**Task brief:** Set down all of the lines below exactly as they are given.

**Source data:**
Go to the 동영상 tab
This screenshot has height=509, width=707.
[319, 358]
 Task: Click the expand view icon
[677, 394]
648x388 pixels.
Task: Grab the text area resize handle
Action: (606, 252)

**Written solution:**
Go to the 동영상 tab
This screenshot has height=509, width=707.
[319, 358]
 Task: Click the expand view icon
[677, 394]
648x388 pixels.
Task: Grab the text area resize handle
Action: (606, 252)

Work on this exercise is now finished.